> _Required task_
Report each line of the material below that contains the word "Toggle", and copy every such line in full. Capital and small letters must match.

#### Recorded information ####

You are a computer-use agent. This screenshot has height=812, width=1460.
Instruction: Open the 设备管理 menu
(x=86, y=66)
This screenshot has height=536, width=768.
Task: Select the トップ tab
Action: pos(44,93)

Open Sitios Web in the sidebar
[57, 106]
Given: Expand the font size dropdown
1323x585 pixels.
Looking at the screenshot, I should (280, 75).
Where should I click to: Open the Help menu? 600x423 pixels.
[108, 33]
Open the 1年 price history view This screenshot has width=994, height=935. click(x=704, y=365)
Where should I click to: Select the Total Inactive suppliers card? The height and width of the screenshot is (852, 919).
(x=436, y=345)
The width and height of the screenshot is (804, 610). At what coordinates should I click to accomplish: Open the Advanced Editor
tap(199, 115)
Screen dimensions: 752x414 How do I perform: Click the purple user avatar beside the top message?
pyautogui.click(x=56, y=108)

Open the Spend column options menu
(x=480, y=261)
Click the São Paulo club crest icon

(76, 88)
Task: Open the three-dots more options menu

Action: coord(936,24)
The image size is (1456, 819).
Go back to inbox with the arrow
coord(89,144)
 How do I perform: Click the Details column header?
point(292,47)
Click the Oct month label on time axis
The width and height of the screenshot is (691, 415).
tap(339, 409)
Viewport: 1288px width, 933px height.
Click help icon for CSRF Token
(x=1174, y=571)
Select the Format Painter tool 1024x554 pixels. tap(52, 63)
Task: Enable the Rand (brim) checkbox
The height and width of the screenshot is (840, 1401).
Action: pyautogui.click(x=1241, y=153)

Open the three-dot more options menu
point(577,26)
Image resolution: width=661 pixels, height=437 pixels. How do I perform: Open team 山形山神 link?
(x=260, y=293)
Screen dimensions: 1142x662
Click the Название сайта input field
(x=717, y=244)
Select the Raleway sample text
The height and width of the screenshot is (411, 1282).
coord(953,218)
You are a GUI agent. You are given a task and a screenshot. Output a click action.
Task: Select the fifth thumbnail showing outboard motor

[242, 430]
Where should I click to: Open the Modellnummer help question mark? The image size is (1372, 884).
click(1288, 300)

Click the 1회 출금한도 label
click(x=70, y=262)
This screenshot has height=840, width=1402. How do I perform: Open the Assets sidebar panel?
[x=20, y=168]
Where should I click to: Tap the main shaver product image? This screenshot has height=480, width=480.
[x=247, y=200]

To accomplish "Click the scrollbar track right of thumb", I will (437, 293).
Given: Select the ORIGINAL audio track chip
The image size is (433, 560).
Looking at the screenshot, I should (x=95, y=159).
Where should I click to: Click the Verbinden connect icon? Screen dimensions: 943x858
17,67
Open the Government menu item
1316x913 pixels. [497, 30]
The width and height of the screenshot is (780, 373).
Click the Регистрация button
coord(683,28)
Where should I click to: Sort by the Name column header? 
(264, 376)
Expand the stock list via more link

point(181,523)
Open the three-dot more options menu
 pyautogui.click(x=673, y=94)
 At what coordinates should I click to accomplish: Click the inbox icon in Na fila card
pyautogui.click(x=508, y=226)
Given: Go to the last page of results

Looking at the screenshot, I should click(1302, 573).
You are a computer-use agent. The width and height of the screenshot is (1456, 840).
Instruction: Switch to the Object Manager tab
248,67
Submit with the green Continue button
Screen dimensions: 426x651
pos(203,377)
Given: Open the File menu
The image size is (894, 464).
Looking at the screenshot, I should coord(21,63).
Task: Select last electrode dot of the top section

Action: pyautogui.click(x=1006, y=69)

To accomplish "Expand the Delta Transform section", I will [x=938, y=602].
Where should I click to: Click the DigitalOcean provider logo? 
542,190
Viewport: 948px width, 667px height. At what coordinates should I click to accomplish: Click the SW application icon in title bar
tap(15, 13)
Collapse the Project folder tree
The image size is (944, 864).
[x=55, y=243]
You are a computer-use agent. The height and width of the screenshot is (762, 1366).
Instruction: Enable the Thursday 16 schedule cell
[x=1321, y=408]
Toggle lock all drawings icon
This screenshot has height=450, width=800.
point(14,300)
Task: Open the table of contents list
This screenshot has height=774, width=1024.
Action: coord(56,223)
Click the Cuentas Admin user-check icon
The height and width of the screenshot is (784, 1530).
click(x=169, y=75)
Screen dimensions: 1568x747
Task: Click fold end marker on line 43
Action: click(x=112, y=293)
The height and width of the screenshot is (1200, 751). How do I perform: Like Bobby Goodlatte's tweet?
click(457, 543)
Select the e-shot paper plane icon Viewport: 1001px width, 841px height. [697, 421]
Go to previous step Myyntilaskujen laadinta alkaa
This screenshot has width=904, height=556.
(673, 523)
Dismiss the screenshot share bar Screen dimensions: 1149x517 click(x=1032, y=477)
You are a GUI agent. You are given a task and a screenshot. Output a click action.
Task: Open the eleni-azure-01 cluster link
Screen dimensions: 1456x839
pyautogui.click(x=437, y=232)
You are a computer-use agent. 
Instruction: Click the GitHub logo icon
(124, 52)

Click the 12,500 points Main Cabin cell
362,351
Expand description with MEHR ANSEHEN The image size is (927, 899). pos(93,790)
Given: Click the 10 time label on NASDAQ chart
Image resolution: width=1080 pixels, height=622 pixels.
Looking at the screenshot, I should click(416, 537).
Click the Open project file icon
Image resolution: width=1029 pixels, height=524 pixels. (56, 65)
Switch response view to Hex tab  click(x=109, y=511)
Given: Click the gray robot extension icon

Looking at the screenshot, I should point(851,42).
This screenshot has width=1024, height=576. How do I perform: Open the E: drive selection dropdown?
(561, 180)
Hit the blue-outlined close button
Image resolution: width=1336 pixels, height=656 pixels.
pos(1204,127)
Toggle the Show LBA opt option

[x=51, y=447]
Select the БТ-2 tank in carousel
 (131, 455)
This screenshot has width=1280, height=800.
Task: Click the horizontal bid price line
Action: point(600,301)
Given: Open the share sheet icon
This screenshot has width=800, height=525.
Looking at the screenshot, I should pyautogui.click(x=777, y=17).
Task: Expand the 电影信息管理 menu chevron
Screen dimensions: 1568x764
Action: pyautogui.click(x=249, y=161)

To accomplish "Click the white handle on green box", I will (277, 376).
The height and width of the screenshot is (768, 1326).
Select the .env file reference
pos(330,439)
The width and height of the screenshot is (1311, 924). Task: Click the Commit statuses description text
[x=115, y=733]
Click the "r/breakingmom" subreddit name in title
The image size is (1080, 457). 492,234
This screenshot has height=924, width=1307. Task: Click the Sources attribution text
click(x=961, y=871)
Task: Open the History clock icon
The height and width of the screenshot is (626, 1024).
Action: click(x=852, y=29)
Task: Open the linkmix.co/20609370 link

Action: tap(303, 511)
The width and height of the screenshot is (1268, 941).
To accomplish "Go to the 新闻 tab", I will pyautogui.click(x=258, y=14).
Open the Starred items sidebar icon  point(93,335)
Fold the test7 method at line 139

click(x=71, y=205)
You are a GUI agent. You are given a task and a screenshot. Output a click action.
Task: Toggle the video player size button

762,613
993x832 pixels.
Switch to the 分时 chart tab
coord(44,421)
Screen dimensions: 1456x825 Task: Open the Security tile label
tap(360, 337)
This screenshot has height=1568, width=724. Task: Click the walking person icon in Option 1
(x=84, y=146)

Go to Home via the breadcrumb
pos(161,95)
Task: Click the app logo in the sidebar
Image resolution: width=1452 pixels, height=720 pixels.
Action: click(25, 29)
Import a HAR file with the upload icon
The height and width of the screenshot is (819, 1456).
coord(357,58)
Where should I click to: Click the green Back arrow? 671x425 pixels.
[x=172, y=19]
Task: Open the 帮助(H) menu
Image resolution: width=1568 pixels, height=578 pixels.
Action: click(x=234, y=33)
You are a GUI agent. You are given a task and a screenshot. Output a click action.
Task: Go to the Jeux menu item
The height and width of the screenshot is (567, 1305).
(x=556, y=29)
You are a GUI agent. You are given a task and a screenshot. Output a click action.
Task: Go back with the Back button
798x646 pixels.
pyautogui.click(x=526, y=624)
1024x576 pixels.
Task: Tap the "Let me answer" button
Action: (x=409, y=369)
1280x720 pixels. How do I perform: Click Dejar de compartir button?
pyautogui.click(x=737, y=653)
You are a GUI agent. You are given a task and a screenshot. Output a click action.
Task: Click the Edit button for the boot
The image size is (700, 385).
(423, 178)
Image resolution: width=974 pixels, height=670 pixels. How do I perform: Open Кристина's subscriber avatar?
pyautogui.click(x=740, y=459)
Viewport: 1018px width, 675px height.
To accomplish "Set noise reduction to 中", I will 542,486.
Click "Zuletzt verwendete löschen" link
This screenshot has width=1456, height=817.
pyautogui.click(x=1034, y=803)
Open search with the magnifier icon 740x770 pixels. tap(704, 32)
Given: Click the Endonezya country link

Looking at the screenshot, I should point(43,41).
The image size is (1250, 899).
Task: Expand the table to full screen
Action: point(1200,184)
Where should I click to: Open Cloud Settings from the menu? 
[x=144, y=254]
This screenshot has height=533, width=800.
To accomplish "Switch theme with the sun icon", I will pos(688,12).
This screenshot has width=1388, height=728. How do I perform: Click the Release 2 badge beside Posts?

####

> _Exercise result_
Toggle lock all drawings icon
Toggle the Show LBA opt option
Task: Toggle the video player size button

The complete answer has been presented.